By evening's end, the mayhem in Tracy Letts' grim 1993 comedy Killer Joe is downright cacophonous. Yet the current St. Louis Actors' Studio staging is most effective when it is most quiet. Every time Joe Cooper, the menacing title character, keeps his mouth shut, the audience is taut with expectation. His baleful pauses are more threatening than any words he utters. Joe is a slow fuse inching its way toward a keg filled with gunpowder. We know that when the connection is made, there's going to be a ferocious and very lethal explosion.

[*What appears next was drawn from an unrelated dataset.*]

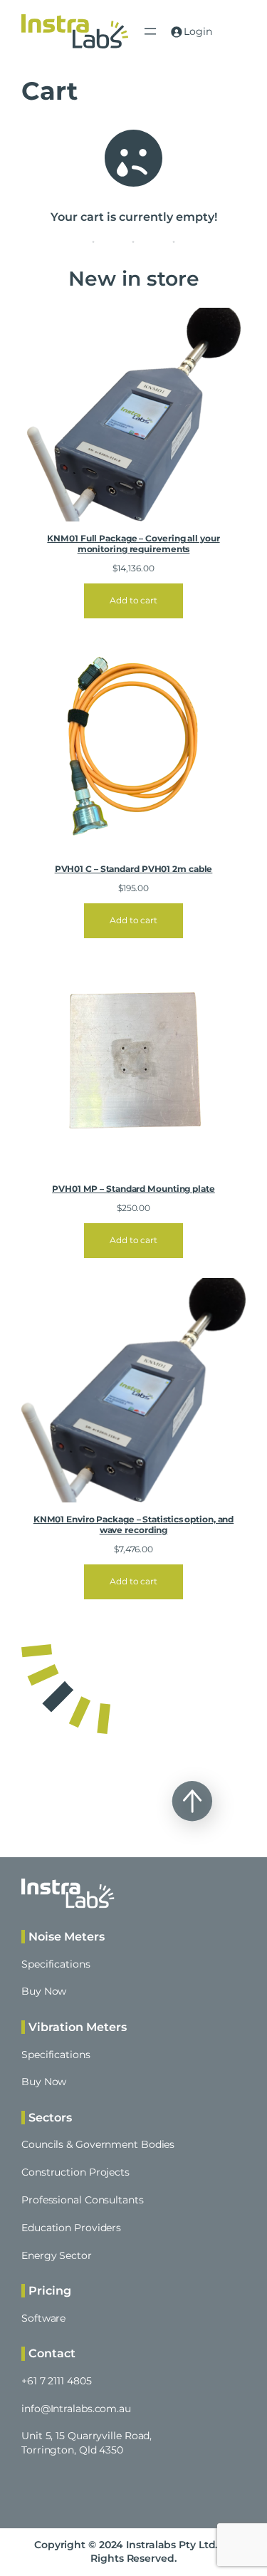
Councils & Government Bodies (97, 2144)
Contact (51, 2353)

But before we meet Killer Joe, we are introduced to the Smith clan. (There's an all-American surname for you.) The Smiths are trailer-park trash. Not the creepy kind that inhabit movies like Boys Don't Cry; the loopy Ansel Smith and his level-headed wife Sharla are more like Fred and Wilma Flintstone. They're cartoon characters. Even when they plot the murder of Ansel's ex- wife Adele, they're straight from (X-rated) Looney Tunes. Letts, who won a Pulitzer Prize in 2008 for August: Osage County, has claimed inspiration from the likes of Tennessee Williams and William Faulkner. Maybe so, but the hapless Smiths of Texas are more akin to Jimmy Breslin's gang that couldn't shoot straight than to the inhabitants of Faulkner's Yoknapatawpha County.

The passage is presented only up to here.